Of the foods listed: 30 percent are fruits; 25 percent are vegetables, 8 percent are nuts and seeds, 8 percent are land animal products and 7 percent are aquatic animal products.
The Periodic Table of Food Initiative (PTFI) Initiative is supported by The Rockefeller Foundation and its public charity, RF Catalytic Capital, Inc. and the Foundation for Food & Agriculture Research and facilitated by the American Heart Association and the Alliance of Bioversity and CIAT (International Center for Tropical Agriculture).
Of the ‘missing’ foods for biochemical analysis more than 1,000 are not included in any globally recognized food composition databases. Such databases are typically used to issue dietary guidelines and to guide agricultural policies.
This means the information presented on dietary labels is often limited or inaccurate.
According to Selena Ahmed, Global Director of PTFI at the American Heart Association: “We may think we know what we’re eating, but most of the time, we have limited understanding.”
The list was compiled through a global participatory process involving 40 experts from regions around the world. It represents a cornucopia of foods chosen for their contribution to the human diet, cultural relevance, diversity and innovation potential as the climate changes.
Furthermore, the nutritional assessment of food is too often simplified to calories and essential nutrients.
To redress the gap, analysis is underway on hundreds of the listed foods, using sophisticated new technologies (like high resolution mass spectrometry and artificial intelligence) to discover the so-called “dark matter” of food.

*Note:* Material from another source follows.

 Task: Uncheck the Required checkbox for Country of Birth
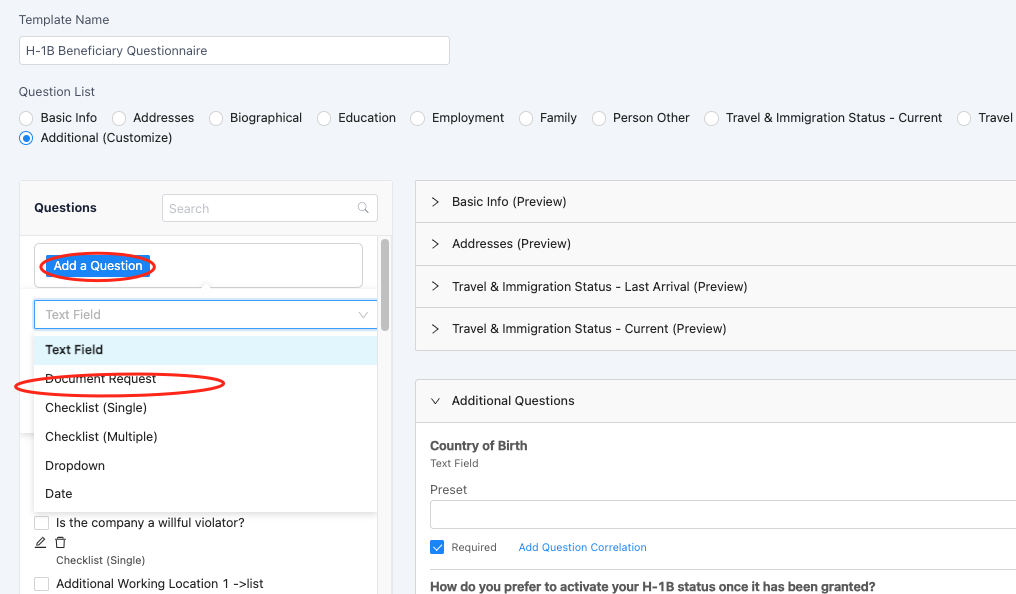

Some 476 foods are considered global in nature (broadly cultivated and consumed), while the others are regionally important, originating from either the Americas, Asia, Africa, the Pacific or Europe
As an example, one of these foods — wattle seeds — come from Acacia trees native to Australia and have been used by Aboriginal communities for thousands of years. The list also includes 98 African crops, 56 of which are undocumented in food databases.
The research paper, in Nature Food, is titled “Periodic Table of Food Initiative for generating biomolecular knowledge of edible biodiversity.”